## Task material
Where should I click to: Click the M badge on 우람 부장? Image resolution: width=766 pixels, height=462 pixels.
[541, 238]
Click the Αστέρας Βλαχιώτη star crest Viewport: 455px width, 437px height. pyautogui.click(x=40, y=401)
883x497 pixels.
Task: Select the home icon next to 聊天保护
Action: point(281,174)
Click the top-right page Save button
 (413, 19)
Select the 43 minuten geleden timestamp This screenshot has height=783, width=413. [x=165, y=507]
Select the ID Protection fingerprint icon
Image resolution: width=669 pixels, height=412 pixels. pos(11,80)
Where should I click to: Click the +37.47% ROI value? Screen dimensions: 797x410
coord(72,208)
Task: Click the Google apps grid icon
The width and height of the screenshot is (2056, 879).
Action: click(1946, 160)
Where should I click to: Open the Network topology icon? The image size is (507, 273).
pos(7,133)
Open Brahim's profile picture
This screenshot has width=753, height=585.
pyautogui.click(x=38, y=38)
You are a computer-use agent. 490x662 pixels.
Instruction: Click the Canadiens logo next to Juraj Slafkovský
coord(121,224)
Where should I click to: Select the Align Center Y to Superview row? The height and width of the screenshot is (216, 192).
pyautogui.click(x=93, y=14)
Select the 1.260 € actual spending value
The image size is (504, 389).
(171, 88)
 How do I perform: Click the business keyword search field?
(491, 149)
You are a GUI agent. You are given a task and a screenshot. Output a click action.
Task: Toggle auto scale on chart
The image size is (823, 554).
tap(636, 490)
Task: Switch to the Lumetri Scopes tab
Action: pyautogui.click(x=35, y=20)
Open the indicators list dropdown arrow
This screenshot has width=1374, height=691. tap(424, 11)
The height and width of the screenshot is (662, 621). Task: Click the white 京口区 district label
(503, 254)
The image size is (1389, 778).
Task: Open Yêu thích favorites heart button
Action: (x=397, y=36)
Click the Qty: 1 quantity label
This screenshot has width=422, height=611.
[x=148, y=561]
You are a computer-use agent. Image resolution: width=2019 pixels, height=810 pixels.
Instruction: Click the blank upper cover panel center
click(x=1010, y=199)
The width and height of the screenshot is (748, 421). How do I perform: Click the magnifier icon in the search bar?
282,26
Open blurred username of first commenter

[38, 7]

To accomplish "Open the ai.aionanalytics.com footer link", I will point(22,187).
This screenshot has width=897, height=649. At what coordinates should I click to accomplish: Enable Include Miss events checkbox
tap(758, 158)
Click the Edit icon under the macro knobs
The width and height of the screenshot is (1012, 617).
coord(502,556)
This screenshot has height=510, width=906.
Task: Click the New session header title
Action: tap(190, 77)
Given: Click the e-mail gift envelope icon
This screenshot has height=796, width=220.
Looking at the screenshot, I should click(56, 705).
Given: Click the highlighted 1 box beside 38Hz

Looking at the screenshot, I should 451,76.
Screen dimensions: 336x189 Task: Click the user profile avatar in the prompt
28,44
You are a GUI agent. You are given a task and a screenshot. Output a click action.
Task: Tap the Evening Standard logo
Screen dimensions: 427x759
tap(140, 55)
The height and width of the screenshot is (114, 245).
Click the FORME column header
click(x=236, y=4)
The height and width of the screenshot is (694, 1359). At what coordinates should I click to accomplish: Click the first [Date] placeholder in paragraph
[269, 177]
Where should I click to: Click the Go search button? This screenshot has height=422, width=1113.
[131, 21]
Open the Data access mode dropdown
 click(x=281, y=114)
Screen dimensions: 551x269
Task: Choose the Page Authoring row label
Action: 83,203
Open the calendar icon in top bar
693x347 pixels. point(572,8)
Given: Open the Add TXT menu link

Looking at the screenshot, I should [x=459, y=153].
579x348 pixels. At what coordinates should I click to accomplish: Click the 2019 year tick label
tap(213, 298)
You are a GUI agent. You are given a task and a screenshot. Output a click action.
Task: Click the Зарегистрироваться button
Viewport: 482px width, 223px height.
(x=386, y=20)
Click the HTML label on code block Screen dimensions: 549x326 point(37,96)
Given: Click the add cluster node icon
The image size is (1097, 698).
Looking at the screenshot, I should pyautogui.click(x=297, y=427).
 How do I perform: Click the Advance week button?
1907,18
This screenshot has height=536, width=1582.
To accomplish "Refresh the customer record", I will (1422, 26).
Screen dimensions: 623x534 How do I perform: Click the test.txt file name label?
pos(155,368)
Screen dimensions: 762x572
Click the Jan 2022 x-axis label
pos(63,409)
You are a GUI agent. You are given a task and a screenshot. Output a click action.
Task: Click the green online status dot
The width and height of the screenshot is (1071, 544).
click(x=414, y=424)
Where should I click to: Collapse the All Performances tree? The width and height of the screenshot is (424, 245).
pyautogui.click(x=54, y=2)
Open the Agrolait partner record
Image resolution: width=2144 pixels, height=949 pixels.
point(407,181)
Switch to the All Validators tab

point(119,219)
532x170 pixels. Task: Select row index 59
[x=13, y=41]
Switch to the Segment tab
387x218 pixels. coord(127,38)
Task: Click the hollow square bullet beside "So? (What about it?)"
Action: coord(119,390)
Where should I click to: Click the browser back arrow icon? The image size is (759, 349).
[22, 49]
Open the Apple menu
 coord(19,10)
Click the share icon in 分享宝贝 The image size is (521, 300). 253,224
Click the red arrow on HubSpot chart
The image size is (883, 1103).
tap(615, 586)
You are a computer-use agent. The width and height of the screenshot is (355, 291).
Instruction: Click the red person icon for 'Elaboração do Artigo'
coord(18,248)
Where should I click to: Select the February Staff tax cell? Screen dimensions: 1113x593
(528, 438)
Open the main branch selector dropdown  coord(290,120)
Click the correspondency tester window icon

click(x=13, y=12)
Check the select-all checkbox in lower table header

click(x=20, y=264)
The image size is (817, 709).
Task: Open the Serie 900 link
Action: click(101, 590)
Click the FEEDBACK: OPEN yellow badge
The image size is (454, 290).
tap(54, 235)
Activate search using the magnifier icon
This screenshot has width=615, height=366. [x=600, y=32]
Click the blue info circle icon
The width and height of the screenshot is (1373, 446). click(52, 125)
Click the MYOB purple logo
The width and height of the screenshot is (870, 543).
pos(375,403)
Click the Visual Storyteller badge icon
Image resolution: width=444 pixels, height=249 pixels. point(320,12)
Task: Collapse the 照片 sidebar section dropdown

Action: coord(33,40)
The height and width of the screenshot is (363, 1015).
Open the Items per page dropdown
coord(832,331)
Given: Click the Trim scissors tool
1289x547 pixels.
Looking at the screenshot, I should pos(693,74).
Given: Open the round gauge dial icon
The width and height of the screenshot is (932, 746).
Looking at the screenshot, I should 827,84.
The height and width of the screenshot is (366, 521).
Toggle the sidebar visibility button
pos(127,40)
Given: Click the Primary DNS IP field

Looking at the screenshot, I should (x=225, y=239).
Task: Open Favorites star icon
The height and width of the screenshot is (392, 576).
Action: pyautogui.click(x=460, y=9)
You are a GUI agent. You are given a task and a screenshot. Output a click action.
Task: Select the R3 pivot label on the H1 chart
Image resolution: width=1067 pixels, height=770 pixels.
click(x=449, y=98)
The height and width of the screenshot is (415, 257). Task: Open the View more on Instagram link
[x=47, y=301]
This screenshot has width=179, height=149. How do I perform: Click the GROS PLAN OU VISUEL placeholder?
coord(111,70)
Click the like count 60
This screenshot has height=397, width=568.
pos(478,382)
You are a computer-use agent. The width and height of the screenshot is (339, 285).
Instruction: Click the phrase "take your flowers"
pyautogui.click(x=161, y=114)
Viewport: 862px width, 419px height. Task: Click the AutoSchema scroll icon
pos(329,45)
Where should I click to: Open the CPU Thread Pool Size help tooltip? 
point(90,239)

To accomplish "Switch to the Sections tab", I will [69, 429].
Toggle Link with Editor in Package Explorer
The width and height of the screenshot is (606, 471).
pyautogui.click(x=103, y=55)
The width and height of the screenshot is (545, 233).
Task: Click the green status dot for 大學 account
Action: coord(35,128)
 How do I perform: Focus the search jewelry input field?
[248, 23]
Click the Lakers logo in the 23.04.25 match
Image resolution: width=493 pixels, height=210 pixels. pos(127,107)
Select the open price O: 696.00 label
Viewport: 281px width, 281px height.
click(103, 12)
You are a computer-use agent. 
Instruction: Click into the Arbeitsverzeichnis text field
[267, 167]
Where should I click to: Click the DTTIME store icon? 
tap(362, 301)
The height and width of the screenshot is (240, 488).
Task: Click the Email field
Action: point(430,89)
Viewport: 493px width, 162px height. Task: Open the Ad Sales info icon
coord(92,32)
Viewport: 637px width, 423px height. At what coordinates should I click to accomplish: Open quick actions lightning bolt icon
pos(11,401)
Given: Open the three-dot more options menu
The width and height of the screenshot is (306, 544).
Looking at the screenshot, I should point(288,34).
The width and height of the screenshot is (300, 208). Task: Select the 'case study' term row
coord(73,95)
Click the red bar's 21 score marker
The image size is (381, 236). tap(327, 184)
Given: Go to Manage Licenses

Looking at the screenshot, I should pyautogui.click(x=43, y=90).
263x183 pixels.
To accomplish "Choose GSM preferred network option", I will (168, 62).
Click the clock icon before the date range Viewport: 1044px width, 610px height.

## Exercise brief
Write down, word for word, the lines above from the one containing "Instruction: Click the Canadiens" through the one containing "Task: Toggle auto scale on chart", both ends included.

## Response to the exercise
Instruction: Click the Canadiens logo next to Juraj Slafkovský
coord(121,224)
Where should I click to: Select the Align Center Y to Superview row? The height and width of the screenshot is (216, 192).
pyautogui.click(x=93, y=14)
Select the 1.260 € actual spending value
The image size is (504, 389).
(171, 88)
 How do I perform: Click the business keyword search field?
(491, 149)
You are a GUI agent. You are given a task and a screenshot. Output a click action.
Task: Toggle auto scale on chart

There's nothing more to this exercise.